Benjamin Netanyahu’s decision to assassinate Hassan Nasrallah, the Hezbollah leader, capped an increasingly brazen sequence of escalatory moves that reflected the Israeli Prime Minister’s renewed confidence in Israel’s military strength as well as in his own ability to navigate and defy foreign criticism, analysts said.
Netanyahu’s authorisation of the strike came a day after the US, Israel’s main benefactor, called for a cease-fire between Israel and Hezbollah. It occurred minutes after foreign diplomats walked out of his speech to the United Nations General Assembly, protesting the conduct of Israel’s wars in Gaza and Lebanon. And it came amid growing pressure on judges at the International Criminal Court to order his arrest on war crimes charges.
Last October, Netanyahu cancelled a similar attack against Nasrallah following American pressure to call it off and internal doubts about Israel’s ability to fight on two fronts in Gaza and Lebanon after its failure to prevent Hamas’s October 7 attack on southern Israel. His popularity plummeted after the Hamas raid, with polls repeatedly suggesting that he would easily lose power if a snap election was called.
Nearly a year later, Netanyahu appears far less deterred by either foreign pressure or domestic frailty. Fighting in Gaza has slowed, allowing the Israeli military to focus on Hezbollah, while Netanyahu did not even consult with the US before authorising the strike on Friday, according to US officials.
“King Bibi is back,” said Nachman Shai, a former cabinet minister, referring to Netanyahu by his nickname. “If you compare Bibi now to Bibi 10 months ago, he’s a different person. He’s full of confidence.”
The attack on Nasrallah followed Netanyahu’s similarly risky decisions to strike a group of senior Iranian generals in April; kill Hezbollah’s top military commander in July; assassinate Hamas’s political leader on the same night; detonate thousands of Hezbollah pagers and radios this month; and mount one of the most intense and deadliest bombardments in modern warfare last Monday in Lebanon.
These devastating blows have yet to translate into clear strategic gains. Israel’s main aim is to allow more than 60,000 displaced Israelis back to their homes near the border, but Hezbollah is still firing brief rocket barrages there, preventing Netanyahu from achieving that goal.
Still, his moves have defied — and, at least for now, undermined — warnings by allies and foes alike that an escalation risked setting off a broader regional war involving Iran, Hezbollah’s benefactor, and its other West Asian proxies.
Instead, each attack significantly harmed Hezbollah without provoking unmanageable responses from the militia or Iran, at least for the time being.
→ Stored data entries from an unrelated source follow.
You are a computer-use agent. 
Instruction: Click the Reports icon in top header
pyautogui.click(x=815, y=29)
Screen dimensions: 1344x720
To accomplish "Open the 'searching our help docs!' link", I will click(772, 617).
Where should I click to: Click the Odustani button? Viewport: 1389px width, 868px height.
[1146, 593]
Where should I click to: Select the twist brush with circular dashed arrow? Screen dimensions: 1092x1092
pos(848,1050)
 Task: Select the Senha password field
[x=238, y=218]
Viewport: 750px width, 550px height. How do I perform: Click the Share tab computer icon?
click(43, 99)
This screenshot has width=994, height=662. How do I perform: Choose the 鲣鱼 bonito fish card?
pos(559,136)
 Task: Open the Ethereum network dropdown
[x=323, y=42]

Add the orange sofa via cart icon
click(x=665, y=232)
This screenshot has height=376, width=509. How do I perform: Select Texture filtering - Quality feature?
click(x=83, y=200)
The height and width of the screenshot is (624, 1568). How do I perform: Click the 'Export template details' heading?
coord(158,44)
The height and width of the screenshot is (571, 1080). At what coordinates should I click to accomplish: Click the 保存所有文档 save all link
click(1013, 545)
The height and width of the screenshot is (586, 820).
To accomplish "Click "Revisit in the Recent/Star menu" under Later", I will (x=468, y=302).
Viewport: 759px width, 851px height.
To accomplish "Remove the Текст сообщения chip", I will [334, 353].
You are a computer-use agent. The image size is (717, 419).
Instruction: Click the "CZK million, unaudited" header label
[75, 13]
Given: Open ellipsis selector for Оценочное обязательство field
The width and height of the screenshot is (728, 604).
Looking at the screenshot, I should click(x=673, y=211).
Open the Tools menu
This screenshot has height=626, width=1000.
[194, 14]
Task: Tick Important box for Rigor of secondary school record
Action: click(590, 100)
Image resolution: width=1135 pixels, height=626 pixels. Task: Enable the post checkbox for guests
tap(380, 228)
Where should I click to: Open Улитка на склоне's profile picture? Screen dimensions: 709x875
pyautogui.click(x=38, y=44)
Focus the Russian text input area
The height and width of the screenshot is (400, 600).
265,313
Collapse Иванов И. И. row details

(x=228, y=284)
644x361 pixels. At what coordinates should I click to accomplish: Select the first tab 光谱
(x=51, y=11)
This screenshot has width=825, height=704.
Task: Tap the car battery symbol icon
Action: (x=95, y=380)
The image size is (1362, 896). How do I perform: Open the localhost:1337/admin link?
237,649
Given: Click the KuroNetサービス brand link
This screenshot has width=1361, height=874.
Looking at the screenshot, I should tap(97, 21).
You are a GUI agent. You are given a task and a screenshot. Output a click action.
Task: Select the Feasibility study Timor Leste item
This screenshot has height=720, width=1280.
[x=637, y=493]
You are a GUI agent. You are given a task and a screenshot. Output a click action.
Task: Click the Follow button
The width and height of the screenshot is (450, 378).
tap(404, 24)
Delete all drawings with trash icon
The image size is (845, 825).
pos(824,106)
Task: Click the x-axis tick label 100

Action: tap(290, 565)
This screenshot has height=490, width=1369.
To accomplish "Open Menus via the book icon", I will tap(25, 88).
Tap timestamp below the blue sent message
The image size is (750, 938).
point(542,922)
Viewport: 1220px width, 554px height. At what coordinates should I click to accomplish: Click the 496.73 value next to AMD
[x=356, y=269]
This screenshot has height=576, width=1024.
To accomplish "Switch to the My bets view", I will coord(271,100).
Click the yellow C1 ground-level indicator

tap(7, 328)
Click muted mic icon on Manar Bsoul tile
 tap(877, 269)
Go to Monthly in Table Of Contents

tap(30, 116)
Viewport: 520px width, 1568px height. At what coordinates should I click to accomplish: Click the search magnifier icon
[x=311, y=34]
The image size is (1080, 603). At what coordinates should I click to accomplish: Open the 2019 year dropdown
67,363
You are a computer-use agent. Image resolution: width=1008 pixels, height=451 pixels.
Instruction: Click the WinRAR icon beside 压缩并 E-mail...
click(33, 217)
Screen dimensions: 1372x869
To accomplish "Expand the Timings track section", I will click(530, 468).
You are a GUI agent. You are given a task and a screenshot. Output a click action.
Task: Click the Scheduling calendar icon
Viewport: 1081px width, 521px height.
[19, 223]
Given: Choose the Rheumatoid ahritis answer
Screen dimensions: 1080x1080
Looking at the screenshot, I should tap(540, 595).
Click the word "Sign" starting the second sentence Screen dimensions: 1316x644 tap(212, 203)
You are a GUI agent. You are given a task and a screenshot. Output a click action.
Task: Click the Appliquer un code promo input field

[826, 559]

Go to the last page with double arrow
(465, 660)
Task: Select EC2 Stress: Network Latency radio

Hezbollah has not yet responded with an avalanche of long-range missile attacks that analysts and officials had predicted would overwhelm Israel’s air defenses and destroy its power grid and other key infrastructure. Daily life in Israel continued on Sunday morning while Hezbollah was in disarray.
Netanyahu’s sense of achievement could ebb quickly if Hezbollah or Iran does suddenly respond with much deadlier rocket strikes, Shai said. “But for the time being,” he said, “Bibi feels at the height of his power.”